調理を終えたエレベーターは、出来上がった料理を通路に機械室に返したフタハ達を乗せ、ゆっくりと扉を閉めると、今度こそ7階に向かって動き出す。
機械室に戻る闇。
半日隠され続けた陽が沈み、百六町での買い物をあきらめて隣町へと向かったメジロボット達が、マザーシップもといメジロへ帰還する頃。
満身創痍のフタハが幽霊高楼2階の喫茶店に戻ってきた。
テーブルには洒落たキャンドルスタンドが置かれ、ろうそくの明かりが風通しの良い店内をオレンジ色に染めている。

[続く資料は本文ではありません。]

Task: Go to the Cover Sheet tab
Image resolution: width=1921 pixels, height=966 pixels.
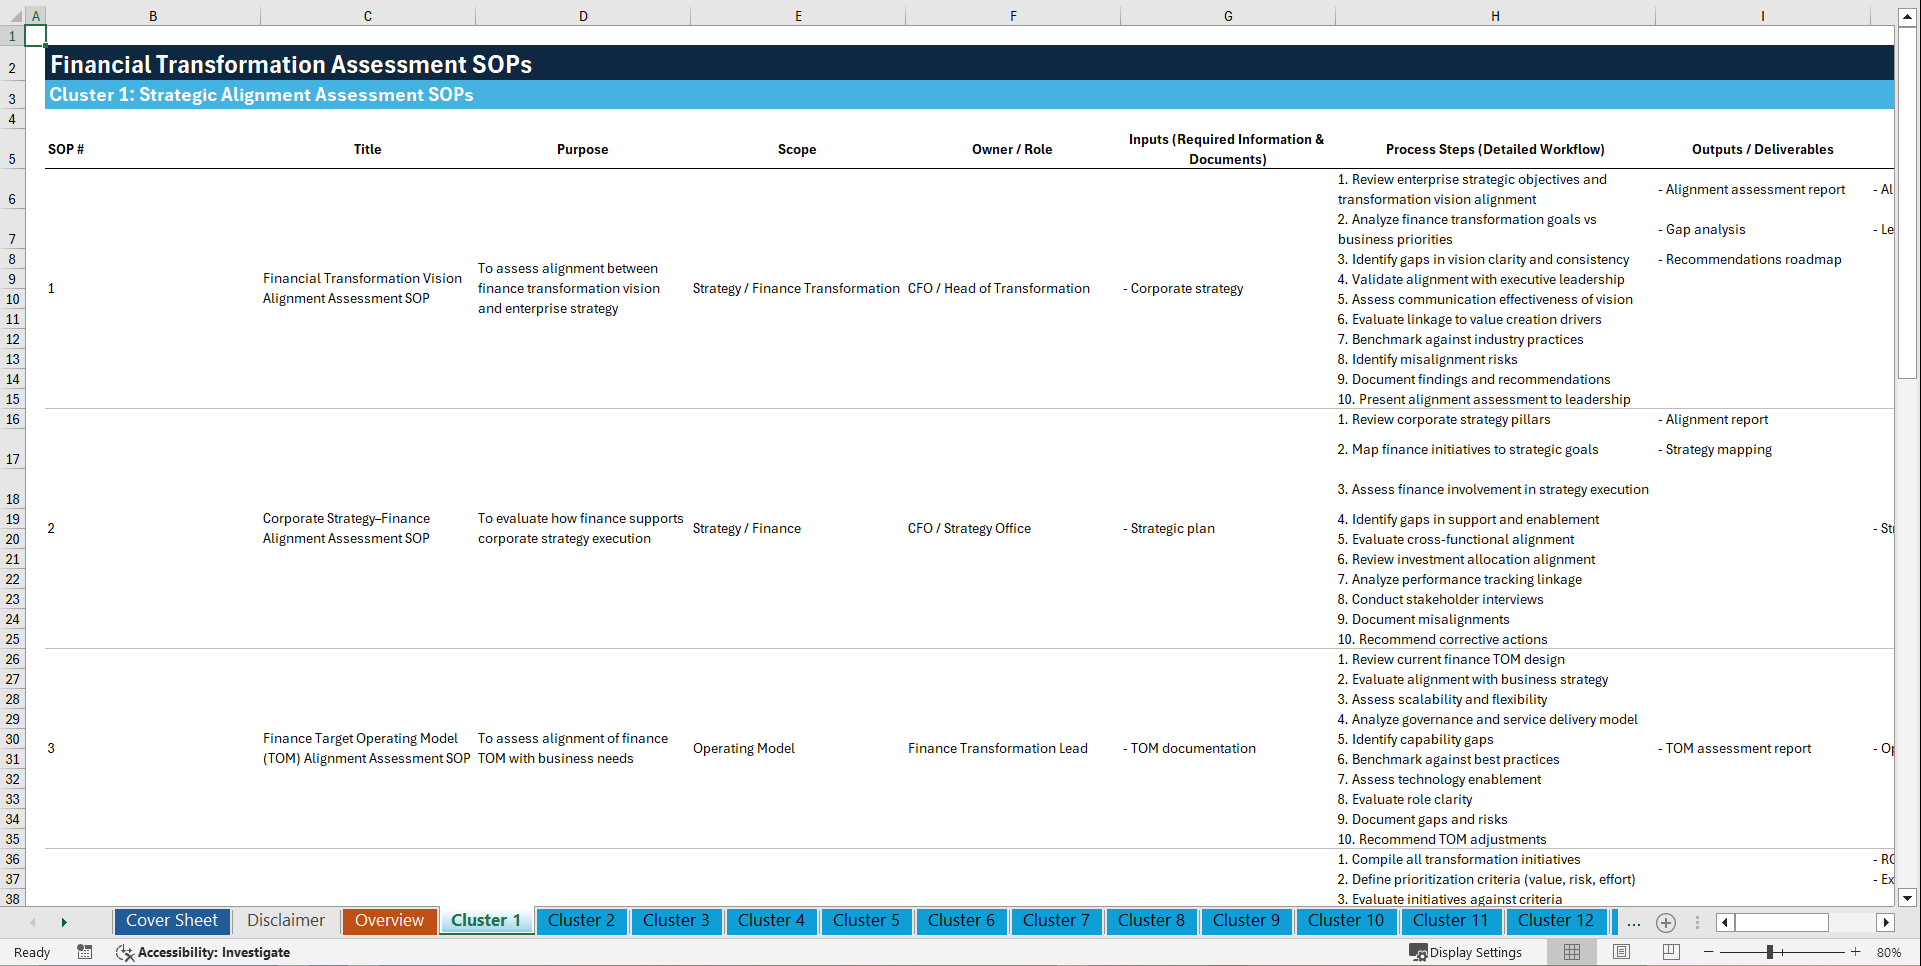Action: tap(171, 921)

決して明るくない照明に目を細めるフタハは、右手に握られた傷だらけの懐中電灯が電池切れ寸前だったことを知った。
「お疲れ様です……」
「お疲れ様、今日は上がっていいですよ。 もう下り飽きたでしょうし」
中央の四角いテーブルで複数の携帯端末を使って何やら作業していたコウトが、わざわざ手を止めて笑顔でジョークを放つ。
フタハは、もう1階分下りますけどねと返し、さりげなくキッチンに撤退しようとしていた喫茶店のマスターを呼び止めて、夕飯を注文した。
「焼き肉以外を頼むなんて珍しいですね」
「肉ならさっき焼いてきましたので」
フタハは隣のテーブルから椅子を持ってきて、コウトの使っているテーブルの側面に腰かける。
ご機嫌なマスターがホットケーキセットを持ってきた時、ようやく停電から復旧したのだろう、天井の照明が一斉に息を吹き返した。
店内スピーカーから鳴りだすサイケジャズに溶け込むため息と、どこか遠くから聞こえてくる日常の回帰を思わせる爆発音。
メジロは明日の午前まで買い物を行い、再び衛星軌道に帰って行くらしい。